EU Advances Crypto Regulation in Face of Small Investor Pain

The decentralization that promised to make cryptocurrencies accessible, transparent, and an everyman’s investment dream has turned into a nightmare for many. While professional investors have largely done well shorting blockchain stock, other individuals haven’t been as successful. Fortune wrote of “crypto carnage” in a market that has so far lost $1 trillion in this year’s market selloffs. Bitcoin has lost about 50 percent of its market value this year, while Ethereum has fallen by 56 percent since January. Last week, the European Union advanced a framework for crypto-assets that includes consumer protection and safeguards against cybercrime.
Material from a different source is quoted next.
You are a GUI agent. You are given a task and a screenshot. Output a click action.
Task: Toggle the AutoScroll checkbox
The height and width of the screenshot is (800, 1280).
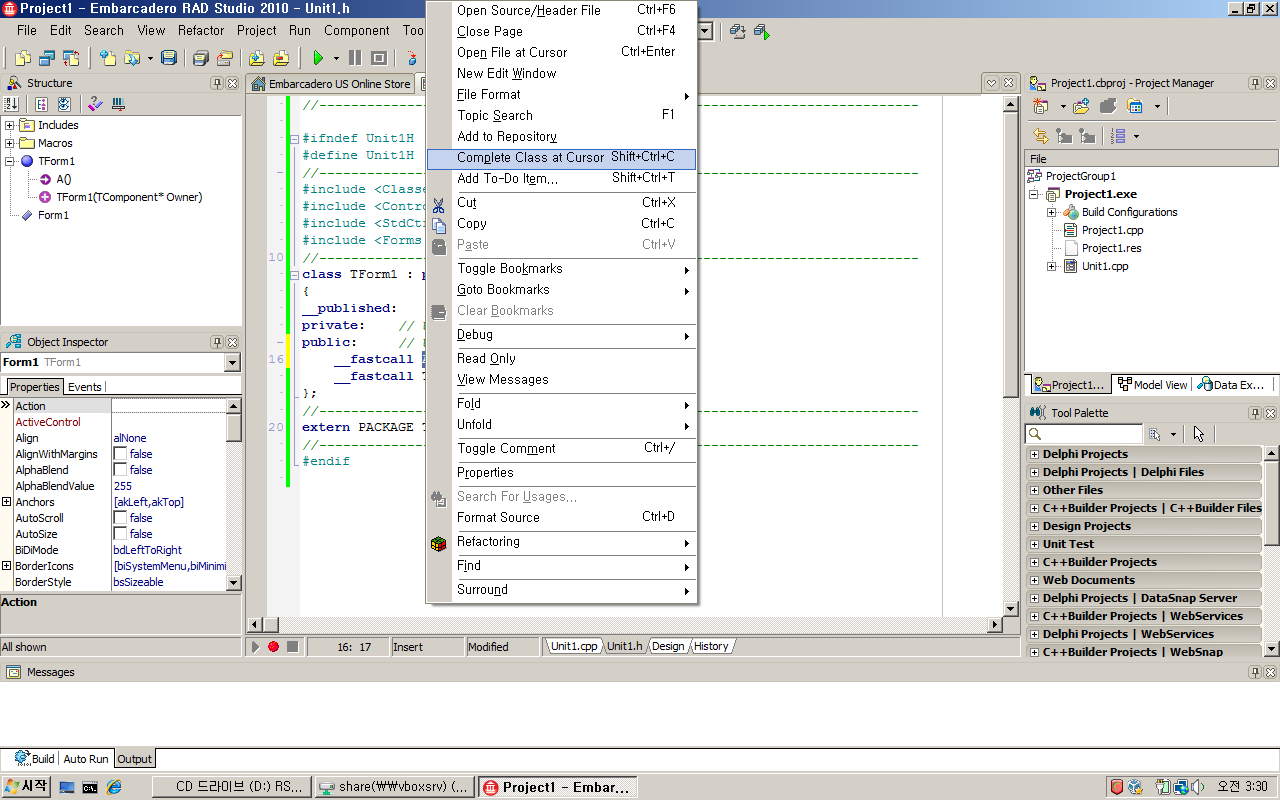click(120, 518)
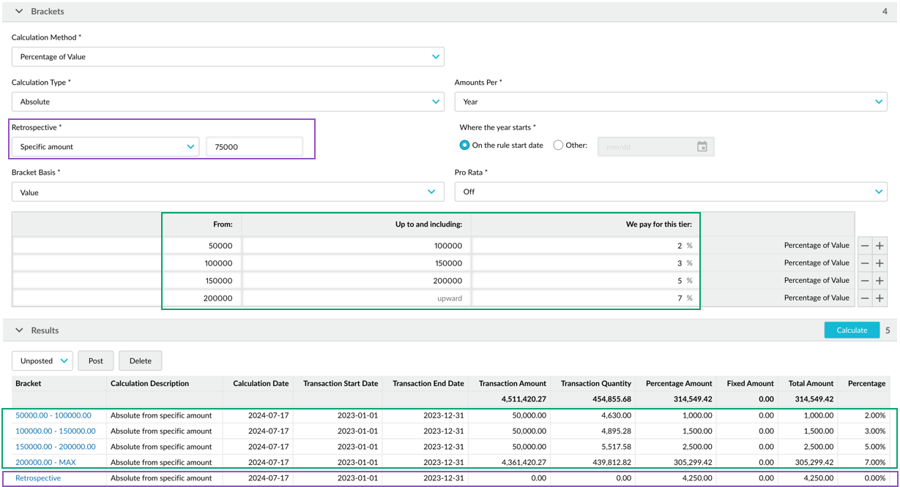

The provisional agreement for proposed Markets in Crypto Assets (MiCA) regulation also includes environmental measures, requiring crypto-asset service providers (CASPs) to disclose their energy consumption.

“MiCA is a European success. We are the first continent to have a crypto-asset regulation,” proclaimed German parliamentarian Stefan Berger in a statement. “In the Wild West of the crypto-world, MiCA will be a global standard setter.”

The provisional political agreement reached by the parliamentary negotiating team now moves to the Economic and Monetary Affairs Committee for approval, followed by a plenary vote. The European Council must also approve the measure.

With MiCA, “supervisory structures for new tokens are now being created for the first time,” according to Berger. “The EU’s MiCA Act is ‘quite frightening for the crypto industry,’” Paris-based crypto lawyer William O’Rorke of ORWL Avocats told Wired, adding, “we’ve never seen a financial sector being regulated so quickly.”

In the U.S., a bipartisan bill sponsored by senators Kirsten Gillibrand (D-New York) and Cynthia Lummis (R-Wyoming) is supported by crypto lobbyists. “On the other end of the spectrum is Democratic senator Elizabeth Warren, a fierce crypto critic who sponsored a bill calling for robust checks on cryptocurrency transactions in order to stop the evasion of sanctions against Russia,” writes Wired of the Digital Asset Sanctions Compliance Enhancement Act, introduced with bipartisan support in March.

“In the great cryptocurrency blood bath of 2022, Wall Street is winning,” reports The New York Times, explaining that commercial bank BNP Paribas bet cryptocurrencies would crash, and their institutional investors “are sitting pretty,” while “those on the other side of the trade — the small investors who loaded up on overpriced crypto assets and stocks during a retail trading boom — are reeling.”

Fortune feels crypto bulls who got in early may still come out ahead, predicting economic pain for “those who joined the party late.”

Americans have, on the whole, been wary of cryptocurrency, which represents only 0.3 percent of U.S. household wealth, according to Goldman Sachs as reported by Fortune. By contrast, stocks represent about 33 percent of household wealth.